WHAT NEEDS TO BE DONE:
Extract, exactly as written, the line that contains "The width and" and all lines after it through the end of the records. Omit pictures.

Records contained in a dataset:
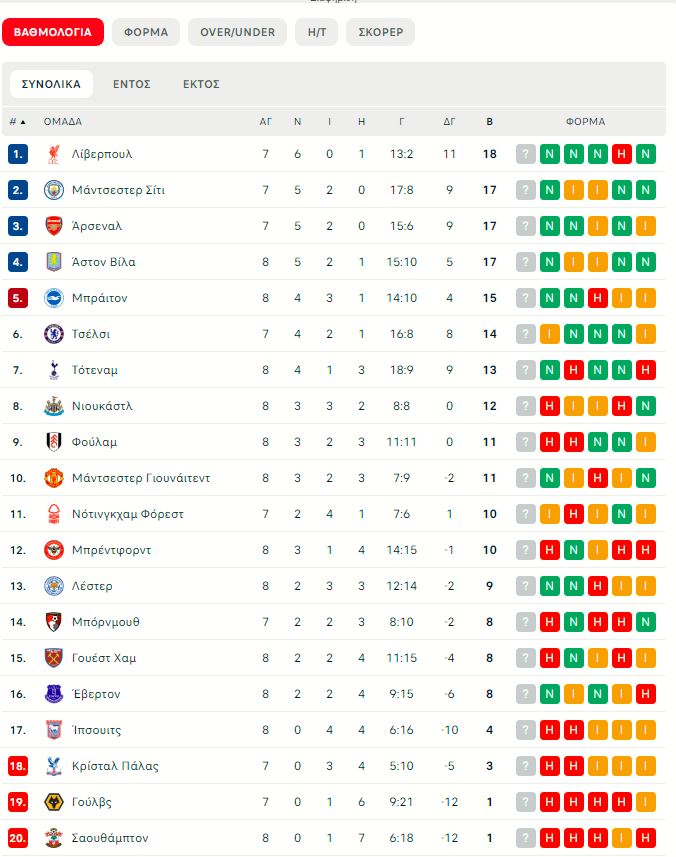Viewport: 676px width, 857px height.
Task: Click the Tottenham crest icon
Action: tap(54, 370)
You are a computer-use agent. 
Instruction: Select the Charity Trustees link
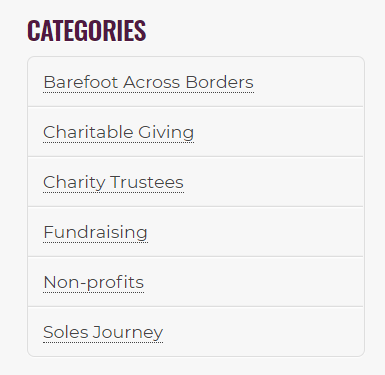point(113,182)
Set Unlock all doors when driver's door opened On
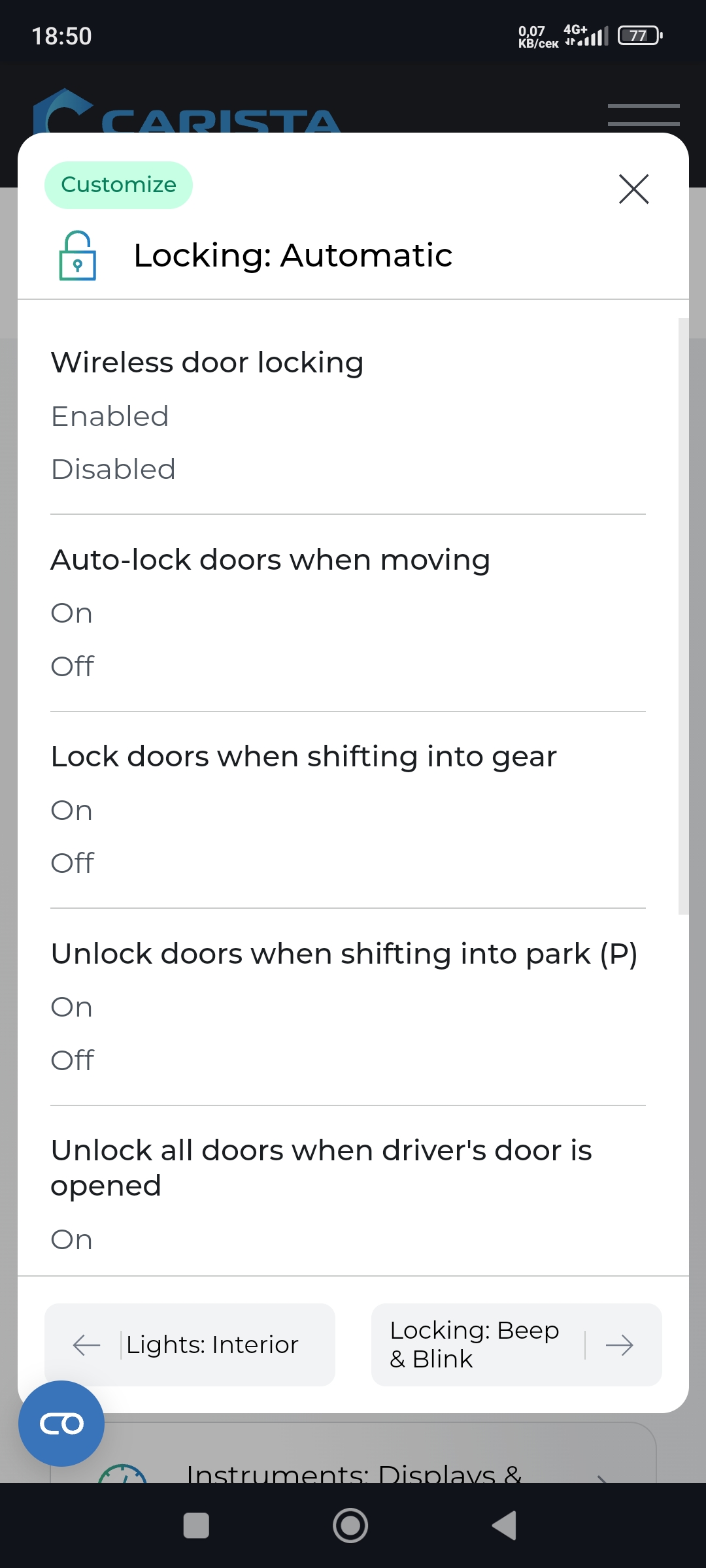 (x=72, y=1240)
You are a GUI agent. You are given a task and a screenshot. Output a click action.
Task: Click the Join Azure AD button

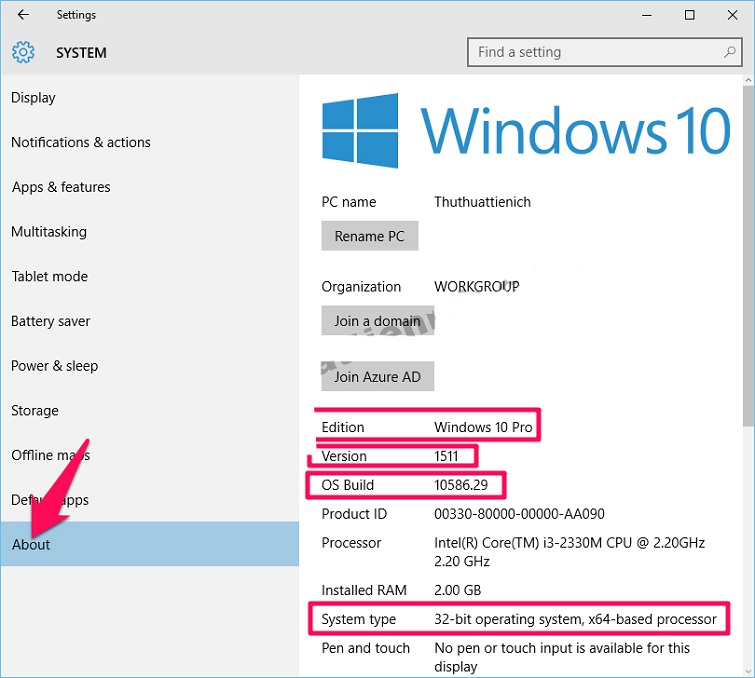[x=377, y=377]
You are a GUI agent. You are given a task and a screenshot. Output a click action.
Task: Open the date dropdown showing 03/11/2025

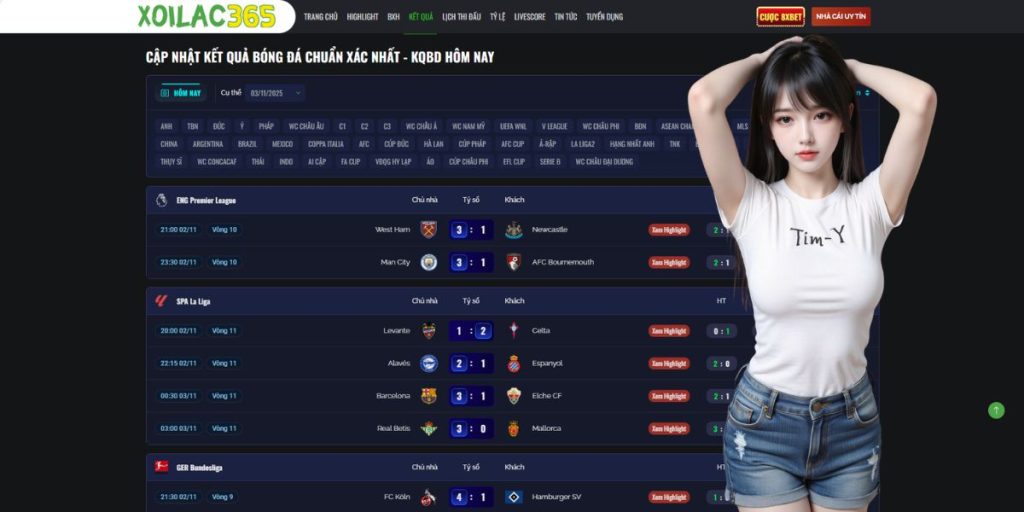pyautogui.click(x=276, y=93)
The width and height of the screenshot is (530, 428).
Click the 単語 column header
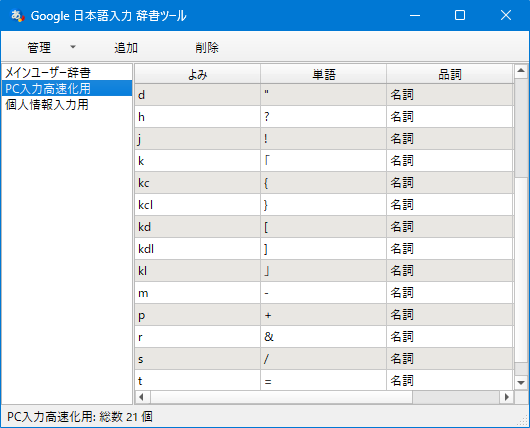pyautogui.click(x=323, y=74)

SOLUTION:
The width and height of the screenshot is (530, 428).
Click the 単語 column header
pyautogui.click(x=323, y=74)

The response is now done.